### Tasks
- 1) Using the review of The Ghost Writer, explain in one to three sentences why the once straightforward ghostwriting job turns dangerous.
- 2) In the review of The Ghost Writer, rewrite the passage from "Roman Polanski’s newest" to "his own life.", putting "memoir" in place of "autobiography".
- 3) Summarize the review of The Ghost Writer in two sentences.

The Ghost Writer
A dark political suspense fable that ultimately collapses somewhat under it's own weight.
Roman Polanski’s newest film follows the journey of an unknowing and honest writer as he embarks on the seemingly effortless task of ghostwriting the autobiography of former British Prime Minister Adam Lang. Through the trials and tribulations of rewording the language of his predecessor, the once straightforward job turns dangerous as criminal allegation towards Lang begin to surface. As the seemingly painless project begins to unfold, the newest ghost writer begins to uncover information linking Lang to several allegation of previous war crimes and alleged illegal kidnapping and torture of several known terrorists. As the evidence and queries emerge the unnamed ghost writer is forced to question whether this opportunity of a life time is in fact worth the cost of his own life.
With a previous best sellers to his credit, the replacement ghost writer is offered the esteemed position of writing alongside a premier British political figure despite his sever lack of knowledge concerning present day politics. The newest ghost position is set into motion immediately in order to finish a mere rough draft version of Lang’s memoir. The sudden death of the preceding ghost Michael allows for the newest member of the Lang unit available to uncover a great many details and secrets concerning the former Prime Minister, embodied by former 007, Pierce Brosnon.
As a true ghost, embodied by Ewan Macgregor, the image moves through the film as a nameless shadow who manages to slip between the cracks of Lang’s stark island house. Upon arrival, he is immediately confronted by assistant Amelia and shoved toward the heavy worded document containing the life story of Lang himself. After a six hour literary marathon Ghost must rewrite and rework the entire manuscript for immediate distribution.

### Listing
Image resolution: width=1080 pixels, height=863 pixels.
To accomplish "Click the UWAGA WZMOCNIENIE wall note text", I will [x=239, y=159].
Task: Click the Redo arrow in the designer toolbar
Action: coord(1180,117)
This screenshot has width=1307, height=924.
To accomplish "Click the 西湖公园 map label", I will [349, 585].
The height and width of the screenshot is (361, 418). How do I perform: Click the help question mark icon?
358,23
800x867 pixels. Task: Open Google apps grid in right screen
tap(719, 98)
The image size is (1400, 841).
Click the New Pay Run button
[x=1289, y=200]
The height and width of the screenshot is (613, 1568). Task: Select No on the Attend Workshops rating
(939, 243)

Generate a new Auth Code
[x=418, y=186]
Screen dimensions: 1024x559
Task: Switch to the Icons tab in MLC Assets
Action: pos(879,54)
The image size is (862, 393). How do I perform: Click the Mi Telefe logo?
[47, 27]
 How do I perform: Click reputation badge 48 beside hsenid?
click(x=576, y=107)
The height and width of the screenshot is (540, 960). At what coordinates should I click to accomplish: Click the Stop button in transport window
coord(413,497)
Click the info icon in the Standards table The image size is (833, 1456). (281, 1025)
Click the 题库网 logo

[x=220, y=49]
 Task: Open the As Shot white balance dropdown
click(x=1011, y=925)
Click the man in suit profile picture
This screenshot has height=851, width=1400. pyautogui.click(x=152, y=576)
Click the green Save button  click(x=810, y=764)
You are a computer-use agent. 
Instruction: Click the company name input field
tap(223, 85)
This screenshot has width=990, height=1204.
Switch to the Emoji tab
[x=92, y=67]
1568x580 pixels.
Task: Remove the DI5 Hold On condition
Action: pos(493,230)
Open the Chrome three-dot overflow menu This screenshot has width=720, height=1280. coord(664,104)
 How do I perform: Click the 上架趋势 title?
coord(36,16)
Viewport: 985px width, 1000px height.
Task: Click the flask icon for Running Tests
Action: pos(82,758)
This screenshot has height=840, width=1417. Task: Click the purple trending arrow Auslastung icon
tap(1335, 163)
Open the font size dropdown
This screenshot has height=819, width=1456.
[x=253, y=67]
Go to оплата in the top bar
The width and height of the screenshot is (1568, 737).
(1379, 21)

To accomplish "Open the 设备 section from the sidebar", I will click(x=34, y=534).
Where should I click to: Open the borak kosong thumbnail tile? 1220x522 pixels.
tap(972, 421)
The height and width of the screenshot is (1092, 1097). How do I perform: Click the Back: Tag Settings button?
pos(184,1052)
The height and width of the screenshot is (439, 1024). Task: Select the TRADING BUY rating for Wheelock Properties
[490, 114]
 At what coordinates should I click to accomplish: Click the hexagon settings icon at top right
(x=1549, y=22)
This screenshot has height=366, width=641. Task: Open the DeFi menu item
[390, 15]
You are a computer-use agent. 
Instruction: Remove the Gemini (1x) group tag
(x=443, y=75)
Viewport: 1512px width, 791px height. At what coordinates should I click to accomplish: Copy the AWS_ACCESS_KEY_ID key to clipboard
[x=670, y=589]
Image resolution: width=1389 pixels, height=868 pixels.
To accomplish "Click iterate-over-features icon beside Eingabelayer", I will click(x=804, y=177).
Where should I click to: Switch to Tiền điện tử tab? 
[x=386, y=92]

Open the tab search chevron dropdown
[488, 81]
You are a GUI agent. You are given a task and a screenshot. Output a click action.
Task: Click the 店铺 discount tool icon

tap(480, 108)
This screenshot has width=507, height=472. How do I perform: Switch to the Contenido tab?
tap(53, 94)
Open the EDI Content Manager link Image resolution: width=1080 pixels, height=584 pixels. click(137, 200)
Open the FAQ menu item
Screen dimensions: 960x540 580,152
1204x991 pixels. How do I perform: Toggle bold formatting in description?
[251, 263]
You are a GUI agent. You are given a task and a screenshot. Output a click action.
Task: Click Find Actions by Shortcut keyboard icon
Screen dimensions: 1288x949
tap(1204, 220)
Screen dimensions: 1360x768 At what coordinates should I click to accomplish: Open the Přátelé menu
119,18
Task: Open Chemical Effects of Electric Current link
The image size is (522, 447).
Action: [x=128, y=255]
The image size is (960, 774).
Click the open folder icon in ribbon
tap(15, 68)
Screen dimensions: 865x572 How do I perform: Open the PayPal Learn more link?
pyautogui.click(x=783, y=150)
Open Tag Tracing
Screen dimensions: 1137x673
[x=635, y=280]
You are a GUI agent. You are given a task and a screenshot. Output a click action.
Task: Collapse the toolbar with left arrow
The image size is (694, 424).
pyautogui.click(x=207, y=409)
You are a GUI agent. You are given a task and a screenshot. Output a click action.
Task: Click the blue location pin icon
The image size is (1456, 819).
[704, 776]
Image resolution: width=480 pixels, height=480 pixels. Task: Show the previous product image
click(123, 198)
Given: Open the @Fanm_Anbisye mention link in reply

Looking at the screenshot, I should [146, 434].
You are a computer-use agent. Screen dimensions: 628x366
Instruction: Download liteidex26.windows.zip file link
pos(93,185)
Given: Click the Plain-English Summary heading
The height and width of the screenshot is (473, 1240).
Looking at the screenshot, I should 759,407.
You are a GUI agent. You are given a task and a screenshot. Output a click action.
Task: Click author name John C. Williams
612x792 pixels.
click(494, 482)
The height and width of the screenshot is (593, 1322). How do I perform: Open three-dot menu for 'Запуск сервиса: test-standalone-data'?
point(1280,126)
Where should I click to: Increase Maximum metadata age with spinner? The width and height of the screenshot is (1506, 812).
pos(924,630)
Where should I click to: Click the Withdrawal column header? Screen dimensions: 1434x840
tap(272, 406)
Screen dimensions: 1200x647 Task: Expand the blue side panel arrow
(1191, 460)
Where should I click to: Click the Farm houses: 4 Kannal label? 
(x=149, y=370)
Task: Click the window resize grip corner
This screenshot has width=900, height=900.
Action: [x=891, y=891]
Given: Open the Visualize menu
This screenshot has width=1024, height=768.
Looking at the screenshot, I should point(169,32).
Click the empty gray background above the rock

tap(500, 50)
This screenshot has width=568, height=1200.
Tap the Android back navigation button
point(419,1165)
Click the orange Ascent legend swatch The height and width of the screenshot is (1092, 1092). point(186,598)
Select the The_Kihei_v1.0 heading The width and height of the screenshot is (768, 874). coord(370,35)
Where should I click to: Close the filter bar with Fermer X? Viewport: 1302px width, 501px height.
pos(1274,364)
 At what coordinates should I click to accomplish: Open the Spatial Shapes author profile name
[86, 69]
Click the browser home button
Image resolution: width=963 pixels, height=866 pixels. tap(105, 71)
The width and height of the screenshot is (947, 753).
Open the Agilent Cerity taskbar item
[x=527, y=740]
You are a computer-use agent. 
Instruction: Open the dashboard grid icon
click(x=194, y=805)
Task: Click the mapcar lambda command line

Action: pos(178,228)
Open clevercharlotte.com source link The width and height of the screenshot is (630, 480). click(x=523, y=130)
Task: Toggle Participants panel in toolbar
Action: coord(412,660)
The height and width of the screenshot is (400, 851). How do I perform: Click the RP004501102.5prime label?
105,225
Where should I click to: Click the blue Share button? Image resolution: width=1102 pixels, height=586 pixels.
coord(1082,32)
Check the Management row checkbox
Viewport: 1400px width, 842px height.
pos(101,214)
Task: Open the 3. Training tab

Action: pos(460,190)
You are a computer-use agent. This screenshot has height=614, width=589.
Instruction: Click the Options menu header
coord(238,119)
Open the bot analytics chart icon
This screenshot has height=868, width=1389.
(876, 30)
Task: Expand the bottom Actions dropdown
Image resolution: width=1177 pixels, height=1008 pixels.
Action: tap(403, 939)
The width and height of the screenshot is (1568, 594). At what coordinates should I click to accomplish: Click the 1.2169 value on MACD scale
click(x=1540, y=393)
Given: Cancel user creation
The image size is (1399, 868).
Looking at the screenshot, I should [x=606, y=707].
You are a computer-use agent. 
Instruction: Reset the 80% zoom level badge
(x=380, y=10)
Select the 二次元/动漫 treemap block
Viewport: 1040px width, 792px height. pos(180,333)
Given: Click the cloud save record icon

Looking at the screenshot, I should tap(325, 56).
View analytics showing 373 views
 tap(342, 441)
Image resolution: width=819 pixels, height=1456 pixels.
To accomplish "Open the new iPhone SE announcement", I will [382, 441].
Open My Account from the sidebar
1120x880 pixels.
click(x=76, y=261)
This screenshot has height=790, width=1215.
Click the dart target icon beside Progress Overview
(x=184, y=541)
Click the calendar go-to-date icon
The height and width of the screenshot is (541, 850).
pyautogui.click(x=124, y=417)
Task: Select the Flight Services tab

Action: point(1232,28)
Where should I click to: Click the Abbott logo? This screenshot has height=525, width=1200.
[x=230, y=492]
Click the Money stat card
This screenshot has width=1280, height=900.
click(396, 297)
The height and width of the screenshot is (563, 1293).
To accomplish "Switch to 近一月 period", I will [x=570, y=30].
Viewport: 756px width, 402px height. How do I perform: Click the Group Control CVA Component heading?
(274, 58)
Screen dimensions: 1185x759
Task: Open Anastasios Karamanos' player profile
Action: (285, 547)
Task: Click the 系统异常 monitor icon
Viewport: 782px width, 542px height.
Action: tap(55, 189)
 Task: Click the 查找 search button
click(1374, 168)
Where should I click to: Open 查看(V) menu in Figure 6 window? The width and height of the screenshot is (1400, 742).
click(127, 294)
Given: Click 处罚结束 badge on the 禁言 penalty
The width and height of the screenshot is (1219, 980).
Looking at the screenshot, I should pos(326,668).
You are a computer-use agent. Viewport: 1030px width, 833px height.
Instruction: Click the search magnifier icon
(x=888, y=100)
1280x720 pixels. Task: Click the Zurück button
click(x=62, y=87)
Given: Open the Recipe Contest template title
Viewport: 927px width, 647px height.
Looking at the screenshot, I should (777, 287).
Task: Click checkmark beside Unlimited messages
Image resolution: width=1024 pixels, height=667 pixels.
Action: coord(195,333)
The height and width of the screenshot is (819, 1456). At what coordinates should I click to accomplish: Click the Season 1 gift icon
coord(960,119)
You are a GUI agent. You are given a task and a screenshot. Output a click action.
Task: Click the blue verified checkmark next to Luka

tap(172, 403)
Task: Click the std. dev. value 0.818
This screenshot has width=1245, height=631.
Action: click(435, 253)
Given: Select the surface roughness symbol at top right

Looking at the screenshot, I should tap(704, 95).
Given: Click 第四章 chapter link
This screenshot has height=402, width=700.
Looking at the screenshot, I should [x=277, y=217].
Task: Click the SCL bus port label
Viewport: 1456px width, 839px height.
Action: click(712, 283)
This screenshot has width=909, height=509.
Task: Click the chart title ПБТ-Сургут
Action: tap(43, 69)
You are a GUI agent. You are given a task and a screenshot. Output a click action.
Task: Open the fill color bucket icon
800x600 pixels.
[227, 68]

### Answers for this exercise
- 1) The job turns dangerous because criminal allegations against Lang begin to surface.

- 2)
Roman Polanski’s newest film follows the journey of an unknowing and honest writer as he embarks on the seemingly effortless task of ghostwriting the memoir of former British Prime Minister Adam Lang. Through the trials and tribulations of rewording the language of his predecessor, the once straightforward job turns dangerous as criminal allegation towards Lang begin to surface. As the seemingly painless project begins to unfold, the newest ghost writer begins to uncover information linking Lang to several allegation of previous war crimes and alleged illegal kidnapping and torture of several known terrorists. As the evidence and queries emerge the unnamed ghost writer is forced to question whether this opportunity of a life time is in fact worth the cost of his own life.

- 3) Roman Polanski's film follows an honest writer hired to ghostwrite the autobiography of former British Prime Minister Adam Lang, a job that turns dangerous as the writer uncovers allegations of war crimes and of the illegal kidnapping and torture of known terrorists. The review calls the film a dark political suspense fable that ultimately collapses somewhat under its own weight.